Step 2: Write the following affirmation and repeat it over and over again to yourself: I am whole
              and perfect as I was created! 
Step 3: Extend more respect to others and to all of life.   
Step 4: Affirm to yourself and all others that you meet, I belong!  
Step 5: Remind yourself that you're never alone. 
Step 6: Respect your body!  
Step 7: Meditate to stay in conscious contact with your Source, which always respects you. 
Step 8: Make amends with adversaries.
Step 9: Always remember the self in self‑respect.
Step 10: Be in a state of gratitude. 

Remember that there are clear cut directions from Divine inspiration to guide our respect for others.  Respect for others is clearly stated in the ten commandments.  Children are guided to respect their parents......and even as adult children, we are to respect our parents.  Respect never stops. The commandments guide spouses to respect one another and neighbors to respect each other. Those 10 commandments are pretty clear, and I don't remember reading anything about requirements nor exceptions. If the concept of respect is new for you, then just begin by initiating a smile.
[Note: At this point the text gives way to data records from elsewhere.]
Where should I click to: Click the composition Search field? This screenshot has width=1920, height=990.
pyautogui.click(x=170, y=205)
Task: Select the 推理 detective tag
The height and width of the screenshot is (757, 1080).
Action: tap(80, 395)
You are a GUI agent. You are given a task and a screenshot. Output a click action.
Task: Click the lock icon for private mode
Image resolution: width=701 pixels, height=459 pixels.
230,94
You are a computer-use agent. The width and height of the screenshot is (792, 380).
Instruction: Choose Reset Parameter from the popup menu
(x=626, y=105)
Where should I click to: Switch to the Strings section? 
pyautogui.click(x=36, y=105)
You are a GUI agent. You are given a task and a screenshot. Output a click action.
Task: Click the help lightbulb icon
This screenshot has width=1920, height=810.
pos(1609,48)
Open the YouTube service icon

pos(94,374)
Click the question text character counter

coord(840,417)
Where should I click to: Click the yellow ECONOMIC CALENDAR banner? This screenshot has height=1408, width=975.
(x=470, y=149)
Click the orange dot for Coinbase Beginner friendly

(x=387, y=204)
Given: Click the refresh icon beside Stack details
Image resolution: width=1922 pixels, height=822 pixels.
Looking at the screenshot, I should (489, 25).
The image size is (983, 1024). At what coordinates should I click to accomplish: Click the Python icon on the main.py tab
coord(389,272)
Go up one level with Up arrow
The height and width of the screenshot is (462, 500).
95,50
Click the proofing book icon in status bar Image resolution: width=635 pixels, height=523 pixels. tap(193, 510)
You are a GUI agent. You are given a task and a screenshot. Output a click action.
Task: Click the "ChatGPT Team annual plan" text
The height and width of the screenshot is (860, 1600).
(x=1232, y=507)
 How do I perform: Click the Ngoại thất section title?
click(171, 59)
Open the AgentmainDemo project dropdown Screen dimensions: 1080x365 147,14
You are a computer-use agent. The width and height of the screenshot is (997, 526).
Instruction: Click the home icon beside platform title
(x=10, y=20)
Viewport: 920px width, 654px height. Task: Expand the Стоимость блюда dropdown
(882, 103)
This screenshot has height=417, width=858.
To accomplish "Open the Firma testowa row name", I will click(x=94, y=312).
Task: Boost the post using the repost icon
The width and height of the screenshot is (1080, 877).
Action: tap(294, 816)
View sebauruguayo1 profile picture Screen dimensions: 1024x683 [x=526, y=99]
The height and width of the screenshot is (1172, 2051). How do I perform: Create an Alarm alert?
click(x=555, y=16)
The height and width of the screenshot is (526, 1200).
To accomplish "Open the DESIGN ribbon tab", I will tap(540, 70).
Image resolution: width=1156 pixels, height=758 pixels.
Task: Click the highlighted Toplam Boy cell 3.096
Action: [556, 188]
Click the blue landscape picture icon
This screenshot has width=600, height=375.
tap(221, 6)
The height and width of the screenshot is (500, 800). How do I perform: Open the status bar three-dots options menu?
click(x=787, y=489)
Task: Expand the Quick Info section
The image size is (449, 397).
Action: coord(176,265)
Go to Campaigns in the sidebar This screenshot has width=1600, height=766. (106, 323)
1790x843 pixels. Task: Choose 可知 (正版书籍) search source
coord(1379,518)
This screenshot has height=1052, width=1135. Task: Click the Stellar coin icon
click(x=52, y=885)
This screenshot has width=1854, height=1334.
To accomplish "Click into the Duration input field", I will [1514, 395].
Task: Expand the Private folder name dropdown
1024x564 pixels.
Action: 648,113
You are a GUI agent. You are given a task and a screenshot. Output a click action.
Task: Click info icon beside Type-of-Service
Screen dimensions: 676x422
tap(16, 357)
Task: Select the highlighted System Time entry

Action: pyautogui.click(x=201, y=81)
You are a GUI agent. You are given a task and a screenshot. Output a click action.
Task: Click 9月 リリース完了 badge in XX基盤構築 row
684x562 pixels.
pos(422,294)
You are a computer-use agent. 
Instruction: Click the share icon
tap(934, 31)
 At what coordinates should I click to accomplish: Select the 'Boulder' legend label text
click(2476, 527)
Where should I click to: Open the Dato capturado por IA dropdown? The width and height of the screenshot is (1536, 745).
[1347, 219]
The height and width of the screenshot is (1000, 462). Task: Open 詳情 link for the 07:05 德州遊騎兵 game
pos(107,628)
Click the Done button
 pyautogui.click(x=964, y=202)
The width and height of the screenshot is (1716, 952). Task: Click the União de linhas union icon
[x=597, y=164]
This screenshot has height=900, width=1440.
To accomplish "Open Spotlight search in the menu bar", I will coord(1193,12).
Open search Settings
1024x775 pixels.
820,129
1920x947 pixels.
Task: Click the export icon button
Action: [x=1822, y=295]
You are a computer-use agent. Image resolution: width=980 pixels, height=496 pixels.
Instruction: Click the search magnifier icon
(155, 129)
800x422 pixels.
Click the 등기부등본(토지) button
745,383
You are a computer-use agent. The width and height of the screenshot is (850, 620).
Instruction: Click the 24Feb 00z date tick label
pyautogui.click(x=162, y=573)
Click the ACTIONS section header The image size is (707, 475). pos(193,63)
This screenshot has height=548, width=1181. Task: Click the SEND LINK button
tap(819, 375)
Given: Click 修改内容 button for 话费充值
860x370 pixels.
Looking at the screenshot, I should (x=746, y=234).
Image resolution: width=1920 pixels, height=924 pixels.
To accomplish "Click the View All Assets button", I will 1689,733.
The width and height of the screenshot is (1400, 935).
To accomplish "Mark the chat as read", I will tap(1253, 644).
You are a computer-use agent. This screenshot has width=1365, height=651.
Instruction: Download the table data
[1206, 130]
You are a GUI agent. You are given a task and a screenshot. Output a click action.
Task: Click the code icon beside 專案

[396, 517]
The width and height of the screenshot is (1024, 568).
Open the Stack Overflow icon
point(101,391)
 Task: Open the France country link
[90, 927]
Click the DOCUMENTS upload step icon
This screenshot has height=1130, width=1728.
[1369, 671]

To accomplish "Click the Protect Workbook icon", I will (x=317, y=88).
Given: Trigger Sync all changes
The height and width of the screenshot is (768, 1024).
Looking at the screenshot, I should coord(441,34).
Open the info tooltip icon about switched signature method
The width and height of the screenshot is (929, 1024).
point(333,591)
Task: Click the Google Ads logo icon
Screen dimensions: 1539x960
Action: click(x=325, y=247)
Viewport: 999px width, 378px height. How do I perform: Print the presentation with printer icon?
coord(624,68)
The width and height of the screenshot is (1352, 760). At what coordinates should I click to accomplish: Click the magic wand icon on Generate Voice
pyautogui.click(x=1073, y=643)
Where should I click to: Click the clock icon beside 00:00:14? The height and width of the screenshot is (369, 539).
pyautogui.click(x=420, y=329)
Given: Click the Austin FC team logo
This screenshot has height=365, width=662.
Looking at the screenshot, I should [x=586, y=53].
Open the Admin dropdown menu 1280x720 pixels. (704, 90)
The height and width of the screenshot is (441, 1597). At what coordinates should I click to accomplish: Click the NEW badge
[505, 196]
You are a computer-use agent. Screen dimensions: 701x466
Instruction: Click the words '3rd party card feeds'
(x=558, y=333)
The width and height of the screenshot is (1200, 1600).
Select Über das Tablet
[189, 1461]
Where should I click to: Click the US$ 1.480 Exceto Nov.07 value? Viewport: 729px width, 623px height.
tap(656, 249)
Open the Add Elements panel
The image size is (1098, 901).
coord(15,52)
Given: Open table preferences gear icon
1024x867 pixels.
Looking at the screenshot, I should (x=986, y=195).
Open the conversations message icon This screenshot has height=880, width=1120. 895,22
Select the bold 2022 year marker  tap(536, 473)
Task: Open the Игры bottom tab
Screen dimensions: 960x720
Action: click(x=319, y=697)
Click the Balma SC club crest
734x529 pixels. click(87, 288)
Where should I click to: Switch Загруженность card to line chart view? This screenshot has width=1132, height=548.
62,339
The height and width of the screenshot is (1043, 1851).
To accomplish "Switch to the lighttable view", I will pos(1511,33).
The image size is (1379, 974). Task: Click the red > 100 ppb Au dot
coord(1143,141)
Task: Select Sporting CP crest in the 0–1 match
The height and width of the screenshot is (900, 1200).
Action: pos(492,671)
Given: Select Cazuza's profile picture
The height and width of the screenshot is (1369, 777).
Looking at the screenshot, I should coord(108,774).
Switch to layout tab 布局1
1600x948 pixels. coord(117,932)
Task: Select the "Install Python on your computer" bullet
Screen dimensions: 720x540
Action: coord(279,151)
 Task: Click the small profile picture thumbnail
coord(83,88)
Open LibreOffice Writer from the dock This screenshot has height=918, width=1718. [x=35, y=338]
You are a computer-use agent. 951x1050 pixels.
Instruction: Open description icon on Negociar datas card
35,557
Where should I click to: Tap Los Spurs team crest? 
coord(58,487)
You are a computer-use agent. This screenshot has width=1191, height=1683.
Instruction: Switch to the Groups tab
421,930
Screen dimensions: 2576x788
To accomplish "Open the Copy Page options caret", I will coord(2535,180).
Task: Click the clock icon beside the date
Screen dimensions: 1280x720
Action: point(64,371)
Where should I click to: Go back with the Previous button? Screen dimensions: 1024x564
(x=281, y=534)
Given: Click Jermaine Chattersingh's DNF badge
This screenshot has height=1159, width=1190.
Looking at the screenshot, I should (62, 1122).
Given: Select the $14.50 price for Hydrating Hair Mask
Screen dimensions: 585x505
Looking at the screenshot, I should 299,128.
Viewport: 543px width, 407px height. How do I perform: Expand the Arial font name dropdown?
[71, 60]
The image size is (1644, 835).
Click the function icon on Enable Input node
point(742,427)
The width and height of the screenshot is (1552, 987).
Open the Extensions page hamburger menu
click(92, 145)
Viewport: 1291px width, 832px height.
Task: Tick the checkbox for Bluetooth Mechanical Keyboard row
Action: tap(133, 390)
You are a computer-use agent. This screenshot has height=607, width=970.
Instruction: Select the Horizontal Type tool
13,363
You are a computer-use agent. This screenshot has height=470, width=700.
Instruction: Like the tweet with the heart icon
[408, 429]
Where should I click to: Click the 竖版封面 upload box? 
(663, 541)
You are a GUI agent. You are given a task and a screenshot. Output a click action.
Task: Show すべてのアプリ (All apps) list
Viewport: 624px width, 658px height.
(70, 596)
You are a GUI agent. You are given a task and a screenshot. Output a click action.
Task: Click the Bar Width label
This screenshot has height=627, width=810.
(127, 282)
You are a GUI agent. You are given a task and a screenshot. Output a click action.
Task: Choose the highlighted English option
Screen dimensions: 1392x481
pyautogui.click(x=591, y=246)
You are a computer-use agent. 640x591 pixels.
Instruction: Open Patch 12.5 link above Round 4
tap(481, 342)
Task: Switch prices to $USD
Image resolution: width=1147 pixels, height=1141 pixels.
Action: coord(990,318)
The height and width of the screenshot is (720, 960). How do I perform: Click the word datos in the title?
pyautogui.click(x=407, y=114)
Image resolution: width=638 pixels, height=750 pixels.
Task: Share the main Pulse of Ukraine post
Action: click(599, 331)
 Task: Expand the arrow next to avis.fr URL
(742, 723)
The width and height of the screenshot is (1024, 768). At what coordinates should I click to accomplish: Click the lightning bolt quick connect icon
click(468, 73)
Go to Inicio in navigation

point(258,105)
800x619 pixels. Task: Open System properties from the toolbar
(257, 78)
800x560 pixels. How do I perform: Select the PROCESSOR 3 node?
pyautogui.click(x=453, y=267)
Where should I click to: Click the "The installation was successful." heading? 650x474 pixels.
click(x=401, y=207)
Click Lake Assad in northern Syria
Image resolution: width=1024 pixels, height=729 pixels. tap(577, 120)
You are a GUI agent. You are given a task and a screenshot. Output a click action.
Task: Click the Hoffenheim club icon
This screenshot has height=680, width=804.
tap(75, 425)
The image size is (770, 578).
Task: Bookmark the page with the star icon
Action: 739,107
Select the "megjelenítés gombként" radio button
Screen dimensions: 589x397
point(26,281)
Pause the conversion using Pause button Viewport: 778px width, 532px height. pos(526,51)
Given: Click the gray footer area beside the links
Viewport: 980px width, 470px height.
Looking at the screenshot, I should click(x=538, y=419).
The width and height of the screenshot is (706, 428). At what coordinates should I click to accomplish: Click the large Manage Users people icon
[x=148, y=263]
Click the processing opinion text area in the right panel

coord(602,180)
A smile is the simplest form of respect. 
 
 Let us always meet each other with a smile for the smile is the beginning of love.
- Mother Teresa


One last comment about respect deals with a topic of titles.  People have titles because they have accomplished a level of learning or training; or state in life.  A married woman's title is "Mrs.", and it should be a respected title.  A married woman's title should not be altered to make single or divorced woman feel better about themselves whose titles are either "Miss" or "Ms.".  I am sorry, but the feelings of the women in these other states of life are NOT more important than the state of life of a married woman.  I greatly respect the life of a single and divorced woman.  They have their own sufferings and crosses to bear, but married woman should be NOT be forced into their category.  Titles are badges of honor which should be respected across the board.  

A lack of respect for titles is also being experienced in the field of science according to an article written in Physics Today by a physicist, Robert Cassola.   He wrote that he has observed a trend in the referencing of scientific professionals during interviews and states that he believes that titles are used as a sign of respect and credibility.  Cassola recommends that scientists must demand the same level of respect as other professionals; and claims that to demand less diminishes scientific professions.


St. Francis de Sales, pray for my courage to remain.
St. Theresa the little flower, pray for my humility.
St. Raphael, the Archangel, pray for my courage.
Mother Mary, please take my intentions for Bernardette's healing to your son.
St. Pio, pray for my loved ones to learn how to truly respect others before themselves.
Spirit of Jesus, come into my soul. - Amen.